### SELEÇÃO

Em relação a este último aspecto, são pertinentes os comentários realizados por Gorrilhas (2016, p. 127) acerca da autonomia dos peritos criminais militares:

Embora cediço que no ambiente da caserna vigora uma doutrina pautada na hierarquia entre os militares, é necessário que, em relação ao perito militar, haja total autonomia técnica, científica e funcional.

Para implementar a DPJM, é desejável a estruturação de um Curso de Delegado de Polícia Judiciária Militar destinado a oficiais intermediários, preferencialmente, bacharéis em Direito. Seria interessante e proveitoso que tais militares, após a conclusão do curso, desempenhassem a função por, no mínimo, 5 (cinco) anos consecutivos. Assim como os Peritos/ Investigadores, os Delegados, neste período considerado, só poderiam ser transferidos de uma DPJM para outra DPJM. Tal medida não restringiria a possibilidade de transferências e possibilitaria que tais profissionais ganhassem expertise na atividade de PJM.


5. Iniciativas para a institucionalização da Polícia Judiciária Militar

No Exército e na Marinha já foram implementadas algumas iniciativas embrionárias de institucionalização da atividade de polícia judiciária militar.

No âmbito do Exército, no ano de 2005, a centralização do serviço de perito criminal na Chefia de Polícia da 1ª Divisão de Exército (1ª DE)11, localizada no Rio de Janeiro, foi o que mais se assemelhou a um embrião de institucionalização da polícia judiciária militar. Os militares habilitados para atuarem como peritos estavam distribuídos pelas unidades da Vila Militar e, muitas vezes, demoravam em demasia para atender as ocorrências12.

Naquela época, havia uma preocupação, por parte da Administração Militar, no sentido de que fosse observada a preservação do local do crime. A partir do momento que um pequeno número de peritos passou a integrar a Chefia de Polícia, os resultados foram positivos e rápidos.

A par disso, os laudos periciais passaram a ter uma melhor qualidade tanto em apresentação, quanto em conteúdo13. Os militares especializados puderam aprofundar conhecimentos participando de palestras e congressos inerentes a área pericial.

Os bons resultados motivaram a criação, no mesmo ano de 2005, de uma Subseção de Criminalística da Chefia de Polícia da 1ª DE, o que representou uma inovação na sistemática do serviço pericial. Em virtude do sucesso verificado pela análise de indicadores de desempenho, esta estrutura permanece em funcionamento nos dias atuais e permite que um número reduzido de militares consiga atender à demanda existente.

### AMOSTRA DE DADOS

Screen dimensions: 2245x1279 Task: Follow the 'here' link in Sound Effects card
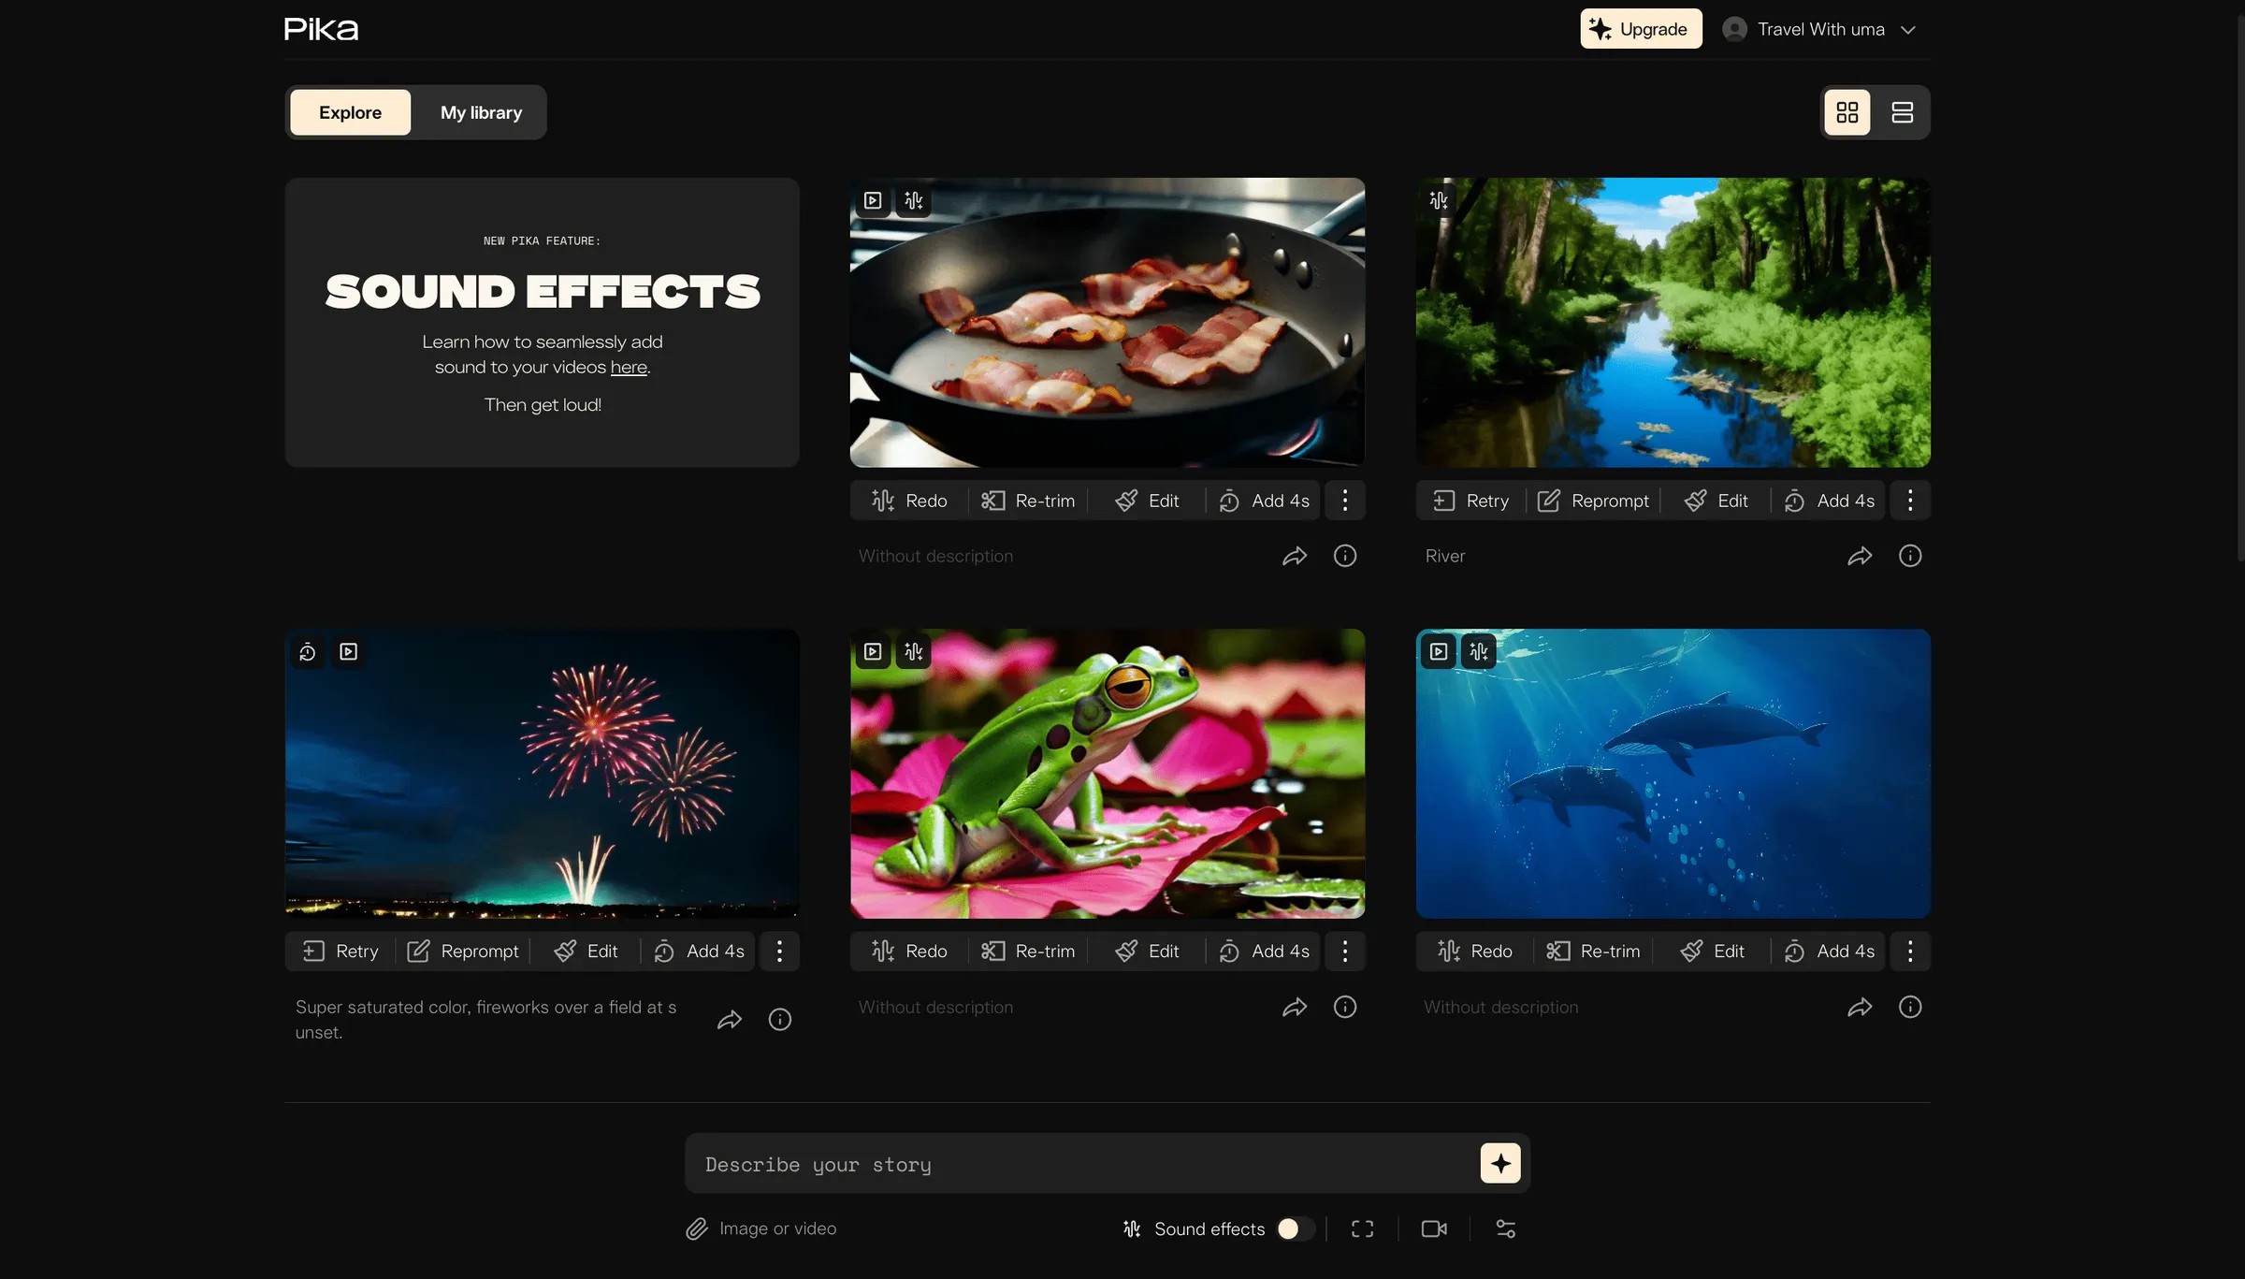point(628,368)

### INSTRUÇÕES DA TAREFA
Reescreva de forma mais breve o parágrafo da seleção que começa com "Para implementar a DPJM", mantendo seus fatos principais. As linhas são um material à parte, sem relação com a seleção.

### SOLUÇÃO DO PROBLEMA
Para implementar a DPJM, convém criar um Curso de Delegado de Polícia Judiciária Militar para oficiais intermediários, de preferência bacharéis em Direito. Após o curso, eles exerceriam a função por pelo menos cinco anos seguidos. Nesse período, assim como os Peritos/Investigadores, só poderiam ser transferidos de uma DPJM para outra. Isso não restringiria as transferências e lhes permitiria ganhar expertise na atividade de PJM.